Any tips on where I can get a cheap ERR3736?

rick130
10th January 2016, 01:59 PM
Bugger, just have to do a ring around.

Maybe All4x4 at Kotara or Land Vehicle Spares at Silverdale for second hand, Karcraft or BMI for new.

It was one of John Davis's mechanics that tipped me off to the housings warping, they see it all the time.

micksta1973
11th January 2016, 09:41 PM
A good trick is, if you have a steady hand and a very small ally burr that fits a dremel, very carefully grind a tiny groove in the mating surface all the way around, not on the head though.
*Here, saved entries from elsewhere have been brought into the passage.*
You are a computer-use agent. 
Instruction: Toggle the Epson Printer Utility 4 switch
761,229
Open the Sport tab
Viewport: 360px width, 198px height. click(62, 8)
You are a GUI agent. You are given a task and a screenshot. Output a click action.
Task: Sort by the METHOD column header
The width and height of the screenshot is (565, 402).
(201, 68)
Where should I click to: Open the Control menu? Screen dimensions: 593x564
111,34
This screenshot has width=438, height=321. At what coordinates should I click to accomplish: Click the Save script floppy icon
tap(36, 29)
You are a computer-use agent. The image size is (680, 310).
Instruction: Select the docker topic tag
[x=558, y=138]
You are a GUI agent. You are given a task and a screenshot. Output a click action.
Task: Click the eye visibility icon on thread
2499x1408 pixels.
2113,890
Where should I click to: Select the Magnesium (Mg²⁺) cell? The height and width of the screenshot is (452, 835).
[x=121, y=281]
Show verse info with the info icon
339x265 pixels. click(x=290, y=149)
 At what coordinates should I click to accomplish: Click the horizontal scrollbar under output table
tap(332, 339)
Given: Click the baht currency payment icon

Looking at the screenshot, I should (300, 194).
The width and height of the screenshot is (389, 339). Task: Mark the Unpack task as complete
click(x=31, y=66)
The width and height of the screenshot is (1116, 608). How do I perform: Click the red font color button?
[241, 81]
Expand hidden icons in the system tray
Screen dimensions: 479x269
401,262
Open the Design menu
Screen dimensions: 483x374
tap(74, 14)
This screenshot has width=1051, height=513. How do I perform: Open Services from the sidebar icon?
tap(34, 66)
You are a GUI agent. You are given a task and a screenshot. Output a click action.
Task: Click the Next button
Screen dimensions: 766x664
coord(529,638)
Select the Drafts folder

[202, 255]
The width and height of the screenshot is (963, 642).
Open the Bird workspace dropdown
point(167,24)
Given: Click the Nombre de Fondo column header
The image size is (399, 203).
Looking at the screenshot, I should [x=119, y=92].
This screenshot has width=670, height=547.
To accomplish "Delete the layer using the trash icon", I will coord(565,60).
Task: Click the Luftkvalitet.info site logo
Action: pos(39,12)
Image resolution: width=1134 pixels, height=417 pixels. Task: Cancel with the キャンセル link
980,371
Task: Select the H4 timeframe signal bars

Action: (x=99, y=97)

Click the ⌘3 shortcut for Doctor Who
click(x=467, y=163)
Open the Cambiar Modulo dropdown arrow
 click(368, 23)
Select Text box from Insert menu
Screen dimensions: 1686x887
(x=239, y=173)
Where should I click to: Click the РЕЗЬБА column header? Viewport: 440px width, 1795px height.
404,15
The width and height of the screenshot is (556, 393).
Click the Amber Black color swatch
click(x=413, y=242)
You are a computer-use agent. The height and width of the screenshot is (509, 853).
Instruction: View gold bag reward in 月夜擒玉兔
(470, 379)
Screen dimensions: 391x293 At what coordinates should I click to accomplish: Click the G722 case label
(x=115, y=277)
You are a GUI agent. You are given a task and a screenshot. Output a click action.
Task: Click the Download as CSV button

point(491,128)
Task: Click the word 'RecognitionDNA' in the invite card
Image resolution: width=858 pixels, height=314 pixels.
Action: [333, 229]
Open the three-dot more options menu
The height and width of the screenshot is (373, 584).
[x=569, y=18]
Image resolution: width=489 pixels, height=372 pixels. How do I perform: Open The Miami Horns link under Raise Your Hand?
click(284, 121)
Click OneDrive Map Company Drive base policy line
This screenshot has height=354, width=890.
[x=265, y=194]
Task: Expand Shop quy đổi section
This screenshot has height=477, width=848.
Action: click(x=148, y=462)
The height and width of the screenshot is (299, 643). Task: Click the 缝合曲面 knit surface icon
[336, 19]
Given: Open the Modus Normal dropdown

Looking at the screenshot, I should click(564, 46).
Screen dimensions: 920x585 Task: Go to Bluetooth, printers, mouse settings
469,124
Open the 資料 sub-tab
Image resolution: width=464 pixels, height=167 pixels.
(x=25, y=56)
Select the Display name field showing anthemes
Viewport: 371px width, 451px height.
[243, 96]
This gives a place for a bit of sealant to sit in, rather than all squishing out, helping prevent leaks.

mick.

SavingTheDefender
6th March 2016, 04:21 PM
Dare I say it... No coolant or oil leaks from my 300tdi.

I know that's a big call but we're looking good. The new OEM alloy casting (the housing for the water pump, which the alternator and the power steering pump also mount to) proved a little problematic as a couple of the holes were not pre-drilled to the correct depth. A couple of washers and some minor file action and I was in the clear.

Call it overkill, but I've used both a new P Gasket and a light smear of Gasket Goo. Not the Blue Hylomar as it quickly failed both on the failed P gasket repair and the water pump housing.

The system bled like a dream. Bliss!